Acoustic Mechanisms of Voice Quality Contrast: A Case Study of the Modal-Pressed Vowels in Jingpho
Objective:
The use of distinct phonation types to create lexical meaning is a remarkable capability of the human voice. In the Jingpho language, this is exemplified by a vital contrast between modal and pressed vowels. However, a comprehensive, evidence-based understanding of its production mechanism is limited. Previous acoustic research is dated and lacks direct measures of glottal function. This study, therefore, aims to provide a detailed acoustic analysis of the modal/pressed vowel contrast in modern Jingpho, thus contributing to the broader scientific understanding of how controlled phonation types are produced.
Design:
Speech and electroglottography (EGG) data were collected from a 35-year-old male native Jingpho speaker. The corpus consisted of 460 monosyllabic words, covering all five pairs of modal and pressed vowels in Jingpho. Acoustic parameters, including Open Quotient (OQ), corrected H1-H2 (H1*-H2*), fundamental frequency (F0), and formants (F1, F2), were extracted and analyzed. Paired t-tests and Wilcoxon signed-rank tests were used to assess the statistical significance of the differences between modal and pressed vowels.
Results:
The results indicated that: (1) Modal vowels had a significantly higher OQ than their pressed counterparts (p<0.001), suggesting greater glottal constriction in pressed vowels. (2) H1*-H2* was generally higher for modal vowels, though the significance of this difference varied depending on the vowel and its temporal position within the syllable. (3) The relationship between F0 and the vowel contrast was tone-dependent: on the low-level tone (33), modal vowels had a higher F0, whereas on the low-falling tone (31), pressed vowels had a higher F0. (4) Formant analysis revealed that pressed vowels were generally produced with a more retracted tongue position (lower F2) compared to modal vowels.
Conclusions:
Compared to previous research, this study introduced OQ as a new parameter, providing a more direct measure of glottal states. our findings on spectral tilt (H1*-H2*) were consistent with Kong (2001), despite using a different calculation method. However, our conclusion on F0 differs with Kong (2001): we found that the relative F0 between modal and pressed vowels showed opposite patterns, in that pressed vowels had lower F0 on low-level tones but higher F0 on low-falling tones. This suggests that although statistically significant, F0 may not be a primary cue for the modal/pressed contrast in Jingpho. Also, tongue retraction was identified as a consistent pattern for pressed vowels.

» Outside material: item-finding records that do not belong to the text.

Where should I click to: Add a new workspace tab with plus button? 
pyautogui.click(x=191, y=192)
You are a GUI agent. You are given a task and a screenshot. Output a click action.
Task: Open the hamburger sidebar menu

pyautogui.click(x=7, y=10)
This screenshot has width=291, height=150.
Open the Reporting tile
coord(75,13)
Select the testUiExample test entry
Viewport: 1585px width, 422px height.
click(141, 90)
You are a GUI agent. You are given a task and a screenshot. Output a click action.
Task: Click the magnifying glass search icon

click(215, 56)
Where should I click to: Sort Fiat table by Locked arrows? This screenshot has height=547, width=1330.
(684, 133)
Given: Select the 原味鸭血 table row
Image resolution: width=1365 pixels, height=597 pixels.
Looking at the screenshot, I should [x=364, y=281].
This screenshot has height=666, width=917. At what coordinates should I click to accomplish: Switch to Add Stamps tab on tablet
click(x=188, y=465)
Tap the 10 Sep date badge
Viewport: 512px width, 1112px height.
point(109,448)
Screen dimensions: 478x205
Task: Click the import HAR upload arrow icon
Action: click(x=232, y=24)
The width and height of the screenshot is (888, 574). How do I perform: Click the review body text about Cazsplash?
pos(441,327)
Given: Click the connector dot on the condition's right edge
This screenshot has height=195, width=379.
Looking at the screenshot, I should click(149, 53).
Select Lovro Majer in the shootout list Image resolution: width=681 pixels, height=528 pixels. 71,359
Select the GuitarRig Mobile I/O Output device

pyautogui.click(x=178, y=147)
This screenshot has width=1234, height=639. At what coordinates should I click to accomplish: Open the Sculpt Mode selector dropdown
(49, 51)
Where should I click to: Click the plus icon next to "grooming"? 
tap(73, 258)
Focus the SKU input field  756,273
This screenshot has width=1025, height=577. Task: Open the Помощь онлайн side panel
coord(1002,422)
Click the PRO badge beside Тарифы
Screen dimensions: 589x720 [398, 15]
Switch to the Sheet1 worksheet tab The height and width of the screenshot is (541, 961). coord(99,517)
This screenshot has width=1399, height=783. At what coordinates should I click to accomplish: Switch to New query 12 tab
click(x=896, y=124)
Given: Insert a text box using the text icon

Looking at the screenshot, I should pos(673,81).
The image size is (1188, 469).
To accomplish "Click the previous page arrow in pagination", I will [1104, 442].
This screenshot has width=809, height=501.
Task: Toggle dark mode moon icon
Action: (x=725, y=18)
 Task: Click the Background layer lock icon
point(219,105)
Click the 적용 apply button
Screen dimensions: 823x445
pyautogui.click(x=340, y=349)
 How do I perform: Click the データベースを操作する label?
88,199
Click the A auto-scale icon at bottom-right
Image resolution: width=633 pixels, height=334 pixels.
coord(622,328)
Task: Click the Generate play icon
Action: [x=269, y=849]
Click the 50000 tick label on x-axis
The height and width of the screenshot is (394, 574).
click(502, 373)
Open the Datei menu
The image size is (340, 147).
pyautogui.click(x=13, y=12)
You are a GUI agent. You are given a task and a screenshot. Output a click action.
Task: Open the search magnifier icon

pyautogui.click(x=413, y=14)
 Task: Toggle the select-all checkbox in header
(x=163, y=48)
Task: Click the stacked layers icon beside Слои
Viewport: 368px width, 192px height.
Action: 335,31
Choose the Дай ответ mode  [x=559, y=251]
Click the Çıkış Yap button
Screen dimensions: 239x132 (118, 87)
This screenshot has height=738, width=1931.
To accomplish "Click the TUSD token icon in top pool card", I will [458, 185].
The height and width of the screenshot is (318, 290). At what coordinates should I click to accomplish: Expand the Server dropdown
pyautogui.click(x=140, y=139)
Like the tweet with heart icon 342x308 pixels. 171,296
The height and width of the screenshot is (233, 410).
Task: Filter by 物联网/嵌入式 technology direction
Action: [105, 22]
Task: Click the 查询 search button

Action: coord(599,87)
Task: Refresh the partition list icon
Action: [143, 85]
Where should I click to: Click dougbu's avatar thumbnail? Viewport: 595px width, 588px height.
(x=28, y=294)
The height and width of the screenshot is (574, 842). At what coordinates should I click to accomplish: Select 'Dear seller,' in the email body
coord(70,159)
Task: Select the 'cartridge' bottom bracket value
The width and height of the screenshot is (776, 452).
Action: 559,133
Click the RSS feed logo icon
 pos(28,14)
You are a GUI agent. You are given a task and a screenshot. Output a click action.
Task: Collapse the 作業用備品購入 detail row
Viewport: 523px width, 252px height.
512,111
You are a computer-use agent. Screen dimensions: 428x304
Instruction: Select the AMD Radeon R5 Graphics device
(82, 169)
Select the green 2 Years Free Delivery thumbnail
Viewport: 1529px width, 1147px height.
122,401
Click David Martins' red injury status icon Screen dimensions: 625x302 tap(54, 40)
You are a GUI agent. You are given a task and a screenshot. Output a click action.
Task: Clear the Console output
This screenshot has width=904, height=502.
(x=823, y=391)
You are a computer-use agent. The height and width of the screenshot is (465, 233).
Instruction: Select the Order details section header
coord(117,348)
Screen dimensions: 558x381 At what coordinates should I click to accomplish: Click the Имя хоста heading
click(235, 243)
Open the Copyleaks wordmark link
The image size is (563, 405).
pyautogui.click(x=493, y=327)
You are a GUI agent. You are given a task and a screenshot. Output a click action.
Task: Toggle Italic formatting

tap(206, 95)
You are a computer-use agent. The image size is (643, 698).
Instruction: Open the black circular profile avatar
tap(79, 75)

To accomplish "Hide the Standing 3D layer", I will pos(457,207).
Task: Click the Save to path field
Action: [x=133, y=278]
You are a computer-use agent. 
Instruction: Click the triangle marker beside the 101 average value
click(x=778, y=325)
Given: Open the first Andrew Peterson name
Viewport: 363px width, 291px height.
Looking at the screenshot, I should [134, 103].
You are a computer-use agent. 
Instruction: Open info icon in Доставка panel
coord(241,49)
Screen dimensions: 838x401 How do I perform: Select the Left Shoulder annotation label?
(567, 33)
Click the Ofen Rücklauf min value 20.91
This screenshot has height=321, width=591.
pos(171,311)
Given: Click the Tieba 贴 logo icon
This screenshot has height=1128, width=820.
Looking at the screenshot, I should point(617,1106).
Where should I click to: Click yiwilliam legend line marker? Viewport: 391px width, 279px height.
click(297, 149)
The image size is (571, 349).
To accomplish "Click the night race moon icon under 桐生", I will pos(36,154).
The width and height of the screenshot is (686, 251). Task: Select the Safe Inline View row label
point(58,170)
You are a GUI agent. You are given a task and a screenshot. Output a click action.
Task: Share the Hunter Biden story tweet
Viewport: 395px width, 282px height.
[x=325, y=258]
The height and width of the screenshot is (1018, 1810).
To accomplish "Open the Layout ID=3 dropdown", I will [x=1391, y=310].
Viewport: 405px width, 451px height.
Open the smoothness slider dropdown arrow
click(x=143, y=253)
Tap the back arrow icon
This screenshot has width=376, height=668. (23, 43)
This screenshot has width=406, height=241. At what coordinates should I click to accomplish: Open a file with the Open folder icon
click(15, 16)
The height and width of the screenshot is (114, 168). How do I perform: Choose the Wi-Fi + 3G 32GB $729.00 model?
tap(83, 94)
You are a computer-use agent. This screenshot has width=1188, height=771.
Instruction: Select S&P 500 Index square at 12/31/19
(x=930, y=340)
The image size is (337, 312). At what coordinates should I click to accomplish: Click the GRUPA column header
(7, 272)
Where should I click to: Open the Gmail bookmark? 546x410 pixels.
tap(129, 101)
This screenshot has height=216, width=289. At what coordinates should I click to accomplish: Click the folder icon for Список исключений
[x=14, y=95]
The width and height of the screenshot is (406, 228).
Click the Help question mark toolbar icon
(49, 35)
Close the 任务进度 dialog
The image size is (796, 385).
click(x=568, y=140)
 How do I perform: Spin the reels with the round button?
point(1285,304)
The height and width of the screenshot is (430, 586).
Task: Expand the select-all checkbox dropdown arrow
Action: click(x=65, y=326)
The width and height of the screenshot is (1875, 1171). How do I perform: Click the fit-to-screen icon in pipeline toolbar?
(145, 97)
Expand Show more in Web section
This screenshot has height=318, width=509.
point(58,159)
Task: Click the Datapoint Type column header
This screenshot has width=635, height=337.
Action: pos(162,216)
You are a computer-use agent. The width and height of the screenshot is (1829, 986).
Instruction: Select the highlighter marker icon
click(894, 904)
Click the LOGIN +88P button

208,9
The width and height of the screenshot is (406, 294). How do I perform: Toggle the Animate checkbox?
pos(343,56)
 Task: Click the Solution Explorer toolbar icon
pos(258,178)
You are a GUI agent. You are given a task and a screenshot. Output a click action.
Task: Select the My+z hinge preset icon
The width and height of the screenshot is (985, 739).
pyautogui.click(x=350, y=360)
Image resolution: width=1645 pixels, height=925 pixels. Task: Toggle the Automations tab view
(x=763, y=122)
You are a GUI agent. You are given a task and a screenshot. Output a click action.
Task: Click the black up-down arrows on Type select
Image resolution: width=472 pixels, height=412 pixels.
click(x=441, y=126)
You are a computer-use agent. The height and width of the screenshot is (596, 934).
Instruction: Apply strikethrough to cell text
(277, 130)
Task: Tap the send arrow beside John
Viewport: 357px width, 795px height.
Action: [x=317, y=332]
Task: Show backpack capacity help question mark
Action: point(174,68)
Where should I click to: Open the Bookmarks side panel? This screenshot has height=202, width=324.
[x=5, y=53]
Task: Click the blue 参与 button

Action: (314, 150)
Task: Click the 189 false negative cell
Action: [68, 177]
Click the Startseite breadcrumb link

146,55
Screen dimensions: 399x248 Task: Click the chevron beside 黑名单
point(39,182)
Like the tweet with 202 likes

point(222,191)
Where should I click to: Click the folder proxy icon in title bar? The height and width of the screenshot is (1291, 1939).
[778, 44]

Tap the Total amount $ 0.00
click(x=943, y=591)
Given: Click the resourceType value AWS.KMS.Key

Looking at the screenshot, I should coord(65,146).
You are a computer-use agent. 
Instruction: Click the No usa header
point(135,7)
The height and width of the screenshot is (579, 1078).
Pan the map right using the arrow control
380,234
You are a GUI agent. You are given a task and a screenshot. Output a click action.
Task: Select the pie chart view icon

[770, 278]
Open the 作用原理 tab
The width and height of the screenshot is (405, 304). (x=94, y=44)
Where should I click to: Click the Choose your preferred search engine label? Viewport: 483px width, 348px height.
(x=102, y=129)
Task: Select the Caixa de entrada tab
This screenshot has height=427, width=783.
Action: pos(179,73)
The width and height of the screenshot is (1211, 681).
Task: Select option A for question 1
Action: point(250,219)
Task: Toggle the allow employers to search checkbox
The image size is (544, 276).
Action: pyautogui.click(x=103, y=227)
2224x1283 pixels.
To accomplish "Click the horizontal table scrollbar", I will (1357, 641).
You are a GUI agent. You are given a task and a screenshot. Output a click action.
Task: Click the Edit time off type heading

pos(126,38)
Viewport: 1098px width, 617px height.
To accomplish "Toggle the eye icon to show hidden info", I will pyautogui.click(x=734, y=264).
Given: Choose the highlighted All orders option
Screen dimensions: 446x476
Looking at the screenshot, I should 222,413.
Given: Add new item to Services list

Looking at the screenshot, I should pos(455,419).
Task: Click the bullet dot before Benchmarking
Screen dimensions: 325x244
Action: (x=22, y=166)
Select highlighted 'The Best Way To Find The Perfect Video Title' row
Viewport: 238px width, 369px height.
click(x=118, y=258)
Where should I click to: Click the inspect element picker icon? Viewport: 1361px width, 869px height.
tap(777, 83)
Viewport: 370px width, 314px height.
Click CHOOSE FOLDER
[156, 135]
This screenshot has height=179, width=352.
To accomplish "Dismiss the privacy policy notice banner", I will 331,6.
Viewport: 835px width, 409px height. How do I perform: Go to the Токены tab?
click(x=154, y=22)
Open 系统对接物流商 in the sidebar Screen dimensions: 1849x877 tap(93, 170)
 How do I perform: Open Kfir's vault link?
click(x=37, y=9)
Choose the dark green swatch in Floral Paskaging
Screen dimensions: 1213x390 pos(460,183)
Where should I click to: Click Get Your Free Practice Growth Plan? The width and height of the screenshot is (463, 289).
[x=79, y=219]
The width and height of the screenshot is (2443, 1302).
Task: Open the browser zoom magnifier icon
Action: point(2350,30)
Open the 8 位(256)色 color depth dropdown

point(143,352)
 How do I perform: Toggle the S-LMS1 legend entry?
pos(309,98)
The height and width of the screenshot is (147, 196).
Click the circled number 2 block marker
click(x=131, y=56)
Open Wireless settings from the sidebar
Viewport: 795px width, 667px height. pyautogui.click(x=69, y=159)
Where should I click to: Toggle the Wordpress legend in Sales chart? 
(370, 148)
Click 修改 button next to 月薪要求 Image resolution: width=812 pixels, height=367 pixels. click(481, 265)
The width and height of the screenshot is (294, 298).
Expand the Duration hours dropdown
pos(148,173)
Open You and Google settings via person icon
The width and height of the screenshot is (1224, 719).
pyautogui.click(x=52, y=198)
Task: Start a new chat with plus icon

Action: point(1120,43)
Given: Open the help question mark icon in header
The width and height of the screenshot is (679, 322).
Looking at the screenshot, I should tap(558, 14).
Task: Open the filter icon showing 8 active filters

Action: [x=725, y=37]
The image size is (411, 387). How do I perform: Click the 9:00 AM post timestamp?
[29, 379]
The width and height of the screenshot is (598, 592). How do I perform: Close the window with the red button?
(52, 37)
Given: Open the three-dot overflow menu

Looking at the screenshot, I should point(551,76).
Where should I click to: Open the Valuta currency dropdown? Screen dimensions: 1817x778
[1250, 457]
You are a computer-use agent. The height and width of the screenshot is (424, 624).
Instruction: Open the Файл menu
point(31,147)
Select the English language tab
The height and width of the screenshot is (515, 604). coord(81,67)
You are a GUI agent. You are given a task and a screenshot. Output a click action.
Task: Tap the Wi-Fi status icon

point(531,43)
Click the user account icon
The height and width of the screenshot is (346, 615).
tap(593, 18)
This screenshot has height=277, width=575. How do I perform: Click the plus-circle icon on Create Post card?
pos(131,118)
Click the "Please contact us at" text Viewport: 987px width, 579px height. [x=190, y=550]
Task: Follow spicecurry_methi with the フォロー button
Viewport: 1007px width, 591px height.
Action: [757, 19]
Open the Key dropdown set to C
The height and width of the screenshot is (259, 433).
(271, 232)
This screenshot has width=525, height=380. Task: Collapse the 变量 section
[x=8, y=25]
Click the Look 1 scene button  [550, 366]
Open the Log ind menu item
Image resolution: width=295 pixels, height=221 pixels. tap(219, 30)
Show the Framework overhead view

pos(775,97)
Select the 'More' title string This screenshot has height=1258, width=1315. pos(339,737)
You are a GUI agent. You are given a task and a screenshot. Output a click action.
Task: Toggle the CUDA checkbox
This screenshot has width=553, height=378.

In summary, from a speech production perspective, the Jingpho modal/pressed vowel contrast is fundamentally a phonation-type distinction. The parameters of OQ and H1*-H2* collectively reveal the differences in glottal characteristics, while formant analysis demonstrates that this phonatory opposition is consistently accompanied by an articulatory difference in tongue position.